## [EXTRACT PROVIDED]
The anti-nutritional factors like total phenol content (TPC), total flavonoids, tannins were estimated in selected instant chutney powders and the values for CNCP, CBCP were 3.78±0.00 mg/100 g RE, 5.91±0.00 mg/100 g RE respectively. The flavonoids of CNCP, CBCP were 1.18±0.00 mg/100 g RE, 1.19±0.00 mg/100 g RE respectively. The  tannins in CNCP, CBCP were 0.48±0.01 mg/100 g, 0.75±0.01 mg/100 g.The vitamin C of CNCP, CBCP was 32.54±0.01 mg/100 g, 35.33±0.01 mg/100 g. There was increase in CBCP (8.57%) when compared to that of control (CNCP) sample. The increase in vitamin C content in experimental samples was may be due to incorporation of green leafy vegetable which are naturally rich in vitamin C. The total carotenoids were 30.25±0.00 mg/100 g (CNCP), 39.22±0.00 mg/100 g (CBCP). There was an increase of total carotenoids in CBCP (29.65%) when compared with control (CNCP). The total carotenoids were 30.25±0.00 mg/100g (CNCP), 39.22±0.00 mg/100 g (CBCP).

## [WHAT YOU NEED TO DO]
A. In the chutney powder passage, what tannin content is given for CBCP?
B. Using the chutney powder passage, explain why the experimental sample showed more vitamin C than the control.
C. Carry the chutney powder passage forward with a few sentences that pick up after its final sentence.
The rows after this point are separate material, unrelated to the chutney powder passage.

## [Collected data entries]
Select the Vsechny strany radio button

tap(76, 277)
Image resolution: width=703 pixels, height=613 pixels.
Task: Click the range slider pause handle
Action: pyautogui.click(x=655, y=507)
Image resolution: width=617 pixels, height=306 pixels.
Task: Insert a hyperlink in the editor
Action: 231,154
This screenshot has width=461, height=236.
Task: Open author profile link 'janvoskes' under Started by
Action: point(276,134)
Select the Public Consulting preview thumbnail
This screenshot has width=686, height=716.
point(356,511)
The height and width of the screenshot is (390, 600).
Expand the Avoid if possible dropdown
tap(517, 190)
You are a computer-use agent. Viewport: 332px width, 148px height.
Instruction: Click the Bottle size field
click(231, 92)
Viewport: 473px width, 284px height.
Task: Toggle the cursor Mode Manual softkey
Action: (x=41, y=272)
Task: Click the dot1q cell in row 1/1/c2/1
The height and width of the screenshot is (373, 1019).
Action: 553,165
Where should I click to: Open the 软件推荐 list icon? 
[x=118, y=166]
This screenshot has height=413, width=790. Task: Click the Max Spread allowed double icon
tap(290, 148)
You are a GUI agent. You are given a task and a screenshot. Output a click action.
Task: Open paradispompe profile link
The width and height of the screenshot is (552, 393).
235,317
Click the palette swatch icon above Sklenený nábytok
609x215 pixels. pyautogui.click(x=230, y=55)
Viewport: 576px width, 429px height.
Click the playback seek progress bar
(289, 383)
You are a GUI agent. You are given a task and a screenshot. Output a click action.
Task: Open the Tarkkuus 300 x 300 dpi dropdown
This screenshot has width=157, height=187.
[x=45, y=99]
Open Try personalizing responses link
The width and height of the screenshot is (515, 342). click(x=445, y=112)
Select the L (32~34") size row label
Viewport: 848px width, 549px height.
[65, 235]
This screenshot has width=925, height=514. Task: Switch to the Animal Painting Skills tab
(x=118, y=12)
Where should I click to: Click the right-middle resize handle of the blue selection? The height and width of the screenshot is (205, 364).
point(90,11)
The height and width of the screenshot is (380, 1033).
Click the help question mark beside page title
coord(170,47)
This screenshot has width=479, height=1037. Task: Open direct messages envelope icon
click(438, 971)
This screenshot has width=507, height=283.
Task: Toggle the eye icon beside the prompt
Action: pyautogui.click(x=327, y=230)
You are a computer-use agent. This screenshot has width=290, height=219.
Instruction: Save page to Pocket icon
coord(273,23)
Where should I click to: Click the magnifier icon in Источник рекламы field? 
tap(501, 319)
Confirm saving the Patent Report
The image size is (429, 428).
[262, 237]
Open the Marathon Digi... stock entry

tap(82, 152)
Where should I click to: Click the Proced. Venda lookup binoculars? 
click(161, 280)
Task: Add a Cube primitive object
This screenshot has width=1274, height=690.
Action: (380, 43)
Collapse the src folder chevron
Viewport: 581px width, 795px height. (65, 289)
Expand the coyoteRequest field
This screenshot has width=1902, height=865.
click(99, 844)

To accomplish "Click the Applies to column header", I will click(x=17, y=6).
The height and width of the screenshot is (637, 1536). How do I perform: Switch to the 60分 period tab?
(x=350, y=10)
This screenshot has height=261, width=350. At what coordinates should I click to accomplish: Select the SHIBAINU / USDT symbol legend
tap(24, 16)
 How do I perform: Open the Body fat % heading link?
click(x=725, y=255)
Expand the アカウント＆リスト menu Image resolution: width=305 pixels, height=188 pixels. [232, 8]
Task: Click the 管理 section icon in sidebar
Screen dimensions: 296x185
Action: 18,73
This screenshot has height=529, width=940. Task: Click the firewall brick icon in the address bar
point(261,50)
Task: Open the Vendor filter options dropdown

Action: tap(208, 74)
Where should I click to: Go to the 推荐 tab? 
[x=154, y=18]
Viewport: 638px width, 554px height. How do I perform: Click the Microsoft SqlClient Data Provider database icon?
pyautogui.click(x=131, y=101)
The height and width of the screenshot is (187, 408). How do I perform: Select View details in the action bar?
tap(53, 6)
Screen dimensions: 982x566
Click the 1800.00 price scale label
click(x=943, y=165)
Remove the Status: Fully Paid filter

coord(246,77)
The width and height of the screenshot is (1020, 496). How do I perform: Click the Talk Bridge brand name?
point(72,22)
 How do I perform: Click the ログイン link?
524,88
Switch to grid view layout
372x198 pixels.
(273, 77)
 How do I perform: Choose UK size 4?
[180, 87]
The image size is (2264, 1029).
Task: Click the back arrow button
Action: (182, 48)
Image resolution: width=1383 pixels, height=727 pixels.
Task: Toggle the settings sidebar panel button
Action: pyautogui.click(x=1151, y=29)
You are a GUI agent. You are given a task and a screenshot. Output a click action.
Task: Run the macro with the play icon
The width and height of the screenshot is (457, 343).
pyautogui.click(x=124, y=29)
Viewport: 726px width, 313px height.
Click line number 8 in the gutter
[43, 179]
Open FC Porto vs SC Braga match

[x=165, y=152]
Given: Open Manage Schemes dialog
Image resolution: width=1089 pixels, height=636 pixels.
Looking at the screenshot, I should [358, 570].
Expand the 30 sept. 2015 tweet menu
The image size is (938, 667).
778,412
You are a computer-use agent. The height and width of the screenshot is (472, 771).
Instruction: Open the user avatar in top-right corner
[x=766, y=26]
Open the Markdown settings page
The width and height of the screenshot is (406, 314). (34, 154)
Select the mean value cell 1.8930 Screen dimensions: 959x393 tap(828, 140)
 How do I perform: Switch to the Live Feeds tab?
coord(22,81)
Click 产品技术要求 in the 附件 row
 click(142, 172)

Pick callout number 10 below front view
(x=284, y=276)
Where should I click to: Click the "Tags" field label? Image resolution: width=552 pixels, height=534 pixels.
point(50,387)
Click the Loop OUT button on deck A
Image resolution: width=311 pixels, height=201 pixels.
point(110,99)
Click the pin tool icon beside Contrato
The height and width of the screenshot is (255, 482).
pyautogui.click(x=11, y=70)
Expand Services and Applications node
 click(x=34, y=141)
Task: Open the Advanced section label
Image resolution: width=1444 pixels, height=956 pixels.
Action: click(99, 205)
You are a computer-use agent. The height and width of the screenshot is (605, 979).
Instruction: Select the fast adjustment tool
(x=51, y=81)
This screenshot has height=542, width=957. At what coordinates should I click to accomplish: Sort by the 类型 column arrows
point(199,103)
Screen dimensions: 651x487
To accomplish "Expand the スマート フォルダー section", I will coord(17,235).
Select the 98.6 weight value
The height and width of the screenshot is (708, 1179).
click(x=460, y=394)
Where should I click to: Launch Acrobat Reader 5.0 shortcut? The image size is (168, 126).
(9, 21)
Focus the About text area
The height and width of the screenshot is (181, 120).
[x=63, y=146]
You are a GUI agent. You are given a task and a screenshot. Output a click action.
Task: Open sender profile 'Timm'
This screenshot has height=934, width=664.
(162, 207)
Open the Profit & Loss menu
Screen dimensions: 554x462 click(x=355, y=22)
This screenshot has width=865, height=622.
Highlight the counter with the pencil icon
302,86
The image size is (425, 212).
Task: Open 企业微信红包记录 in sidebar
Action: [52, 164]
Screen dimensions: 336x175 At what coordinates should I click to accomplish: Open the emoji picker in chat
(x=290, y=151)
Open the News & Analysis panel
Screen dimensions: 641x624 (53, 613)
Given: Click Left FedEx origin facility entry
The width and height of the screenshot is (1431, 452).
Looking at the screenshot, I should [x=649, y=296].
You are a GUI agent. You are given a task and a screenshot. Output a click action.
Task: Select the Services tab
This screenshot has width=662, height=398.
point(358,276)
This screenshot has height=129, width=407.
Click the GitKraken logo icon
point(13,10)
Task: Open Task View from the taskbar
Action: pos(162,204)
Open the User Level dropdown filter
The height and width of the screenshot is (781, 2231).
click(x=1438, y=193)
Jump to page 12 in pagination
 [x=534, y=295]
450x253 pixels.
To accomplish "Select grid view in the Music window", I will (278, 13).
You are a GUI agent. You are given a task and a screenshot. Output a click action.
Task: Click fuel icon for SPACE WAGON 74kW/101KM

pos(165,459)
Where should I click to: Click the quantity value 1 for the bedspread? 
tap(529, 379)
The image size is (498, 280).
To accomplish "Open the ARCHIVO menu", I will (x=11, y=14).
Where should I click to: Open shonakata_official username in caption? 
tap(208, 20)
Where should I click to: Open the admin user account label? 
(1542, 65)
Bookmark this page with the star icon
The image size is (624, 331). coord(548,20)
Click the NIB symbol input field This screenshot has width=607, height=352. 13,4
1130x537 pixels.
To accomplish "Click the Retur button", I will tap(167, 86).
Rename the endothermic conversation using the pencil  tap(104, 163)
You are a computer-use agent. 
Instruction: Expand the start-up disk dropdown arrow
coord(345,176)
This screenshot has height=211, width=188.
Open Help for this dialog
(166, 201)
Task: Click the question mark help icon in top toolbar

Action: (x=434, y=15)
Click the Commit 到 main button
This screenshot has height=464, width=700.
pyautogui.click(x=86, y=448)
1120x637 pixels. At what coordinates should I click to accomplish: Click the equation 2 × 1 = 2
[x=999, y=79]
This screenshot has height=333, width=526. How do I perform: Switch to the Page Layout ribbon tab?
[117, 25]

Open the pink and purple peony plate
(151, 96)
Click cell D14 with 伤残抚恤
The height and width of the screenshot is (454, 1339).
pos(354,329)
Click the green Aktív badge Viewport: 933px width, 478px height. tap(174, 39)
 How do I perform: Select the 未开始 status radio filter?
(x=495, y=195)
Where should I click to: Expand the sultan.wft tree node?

## [TASK-BY-TASK OUTPUTS]
A. 0.75±0.01 mg/100 g.

B. The passage suggests that CBCP's higher vitamin C content, 8.57% above the control (CNCP), may be due to the incorporation of green leafy vegetables. Those vegetables are naturally rich in vitamin C.

C.
CONCLUSION

According to the research, it is recommended to include instant powders in your diet on a regular basis because they contain vegetables, green leafy vegetables and underutilised green leafy vegetables, all of which have a host of health benefits and work as antioxidants, anticarcinogens and immune boosters. Hepatic triglyceride, blood pressure and heart disease levels are significantly reduced. It also has a high nutritional value.Therefore, it is advised that vegetables like carrot, basella alba, cabbage, as well as underutilised green leafy vegetables like carrot leaves and beetroot leaves, be included in the daily diet. Compared to commercially available powders, the newly designed instant powders are less expensive and simpler to make.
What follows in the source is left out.